**ФРАГМЕНТ ДОКУМЕНТА:**
· · ·
В Петровске для нас такого фронта своевременно подготовлено не было, и воины, особенно второго года службы, при получении на руки расчеток с ужасом констатировали рост «кредита» над «дебетом». В части забродили нехорошие настроения. Да и командиров такое положение не устраивало — солдат надо было кормить-одевать, а на какие шиши? И вы можете мне не верить, но то, о чем я вам поведаю дальше, так и было на самом деле. Построившись побригадно (отделение в ВСО именовалось еще и бригадой, как и, соответственно, командир отделения — бригадиром — «бугром»), мы после развода уходили с утра в город — на вольные заработки. Шли на местные предприятия, на станцию, разгружали вагоны с цементом, углем, скелетами животных (на костную муку), продовольствием, работали на элеваторе.
· · ·
**ИСХОДНЫЕ ДАННЫЕ:**

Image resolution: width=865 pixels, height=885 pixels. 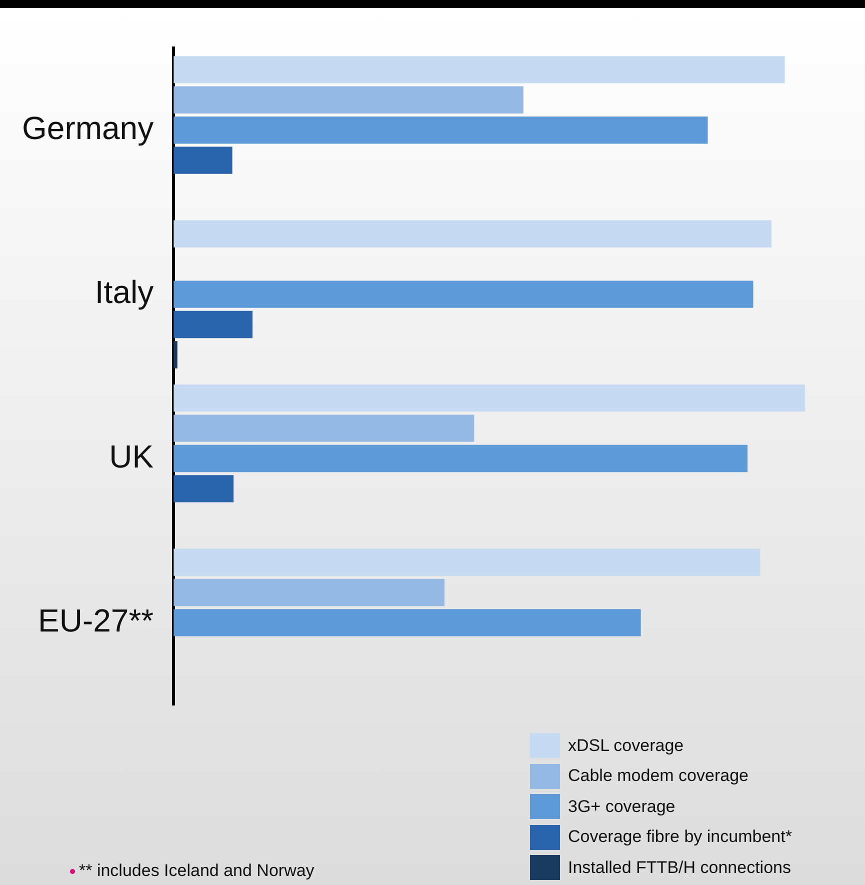 I want to click on y-tick-label: UK, so click(x=132, y=456).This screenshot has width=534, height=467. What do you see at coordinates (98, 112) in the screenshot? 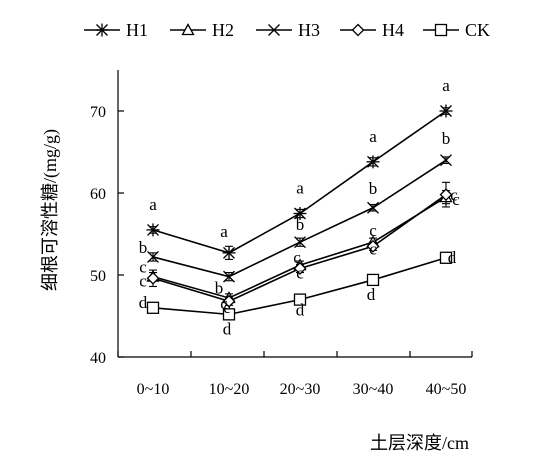
I see `y-tick-label: 70` at bounding box center [98, 112]. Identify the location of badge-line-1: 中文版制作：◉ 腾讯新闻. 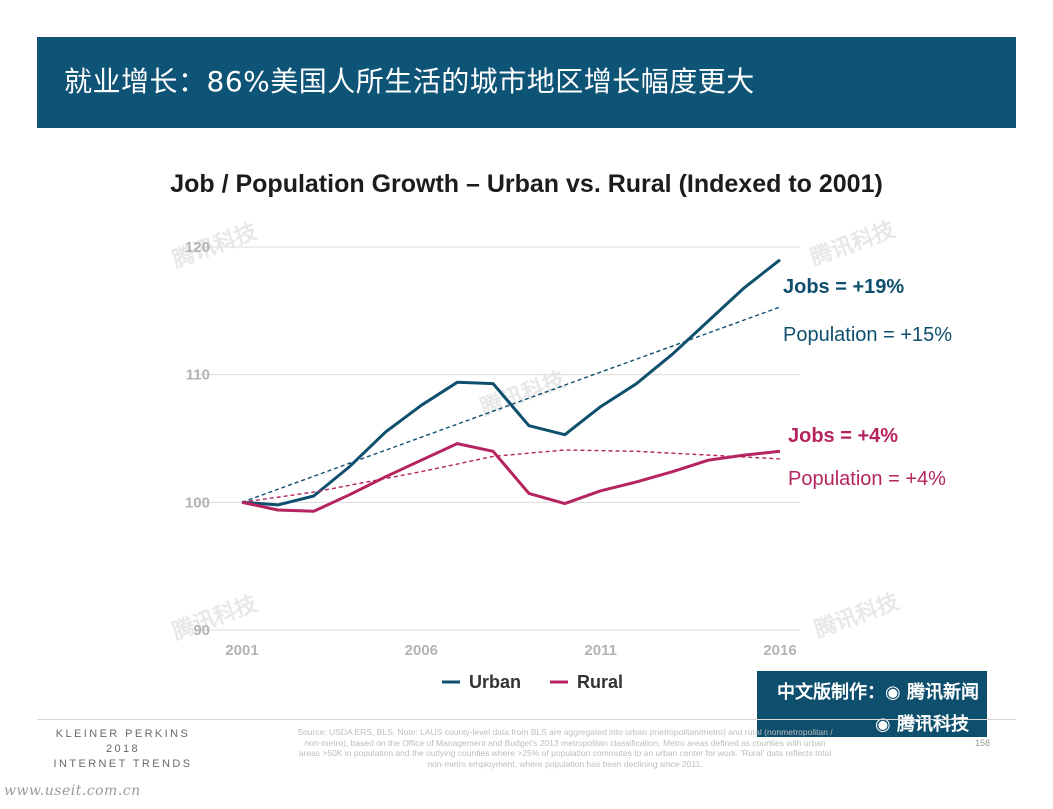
· · ·
**ЗАДАНИЯ:**
1. Как в ВСО еще называли отделение, судя по отрывку о службе в Петровске?
2. Перепишите отрывок о службе в Петровске от «В Петровске для» до «работали на элеваторе.», заменив «цементом» на «песком».
3. Допишите следующую часть отрывка о службе в Петровске, начав сразу после его последнего предложения.

**ОТВЕТЫ ПО ЗАДАНИЯМ:**
1. Бригадой.

2.
В Петровске для нас такого фронта своевременно подготовлено не было, и воины, особенно второго года службы, при получении на руки расчеток с ужасом констатировали рост «кредита» над «дебетом». В части забродили нехорошие настроения. Да и командиров такое положение не устраивало — солдат надо было кормить-одевать, а на какие шиши? И вы можете мне не верить, но то, о чем я вам поведаю дальше, так и было на самом деле. Построившись побригадно (отделение в ВСО именовалось еще и бригадой, как и, соответственно, командир отделения — бригадиром — «бугром»), мы после развода уходили с утра в город — на вольные заработки. Шли на местные предприятия, на станцию, разгружали вагоны с песком, углем, скелетами животных (на костную муку), продовольствием, работали на элеваторе.

3.
После освоения того или иного объема работ «бугры» закрывали наряды и заработанные нами денежки переводились на счет части, а уж оттуда — на наши лицевые счета, после соответствующих вычетов. Время от времени бригадиры договаривались на шабашку за наличку, часть тогда ни хрена не получала («бугор» же — в нашем отделении это был здоровенный, под два метра хохол Карачевцев из Калужской учебки, — на утреннем разводе разводил ручищами: «А шо я мог зробыть, работы не було!»), зато в наших карманах появлялись приятно похрустывающие кредитки. И тогда в часть мы возвращались пьяными, с песнями, кого-то волокли уже под руки. Конечно, нас наказывали, закрывали на пару-тройку дней на собственной «губе» (и мне довелось дважды попасть туда), а особо отличившихся отправляли на гарнизонную гауптвахту в Татищеве. Отсидевшие на тамошней «губе» рассказывали, как зверствуют над бесправными штрафниками служащие в комендантской роте чеченцы и ингуши. Любопытная деталь: вот на такие места службы, где надо кого-то охранять, отцы-командиры предпочитали набирать кавказцев (такая же картина была в комендантской роте в Судиславле), что добавляло им «любви» представителей прочих невоинственных национальностей. Но национальных взаимоотношений в армейской среде я коснусь чуть позже.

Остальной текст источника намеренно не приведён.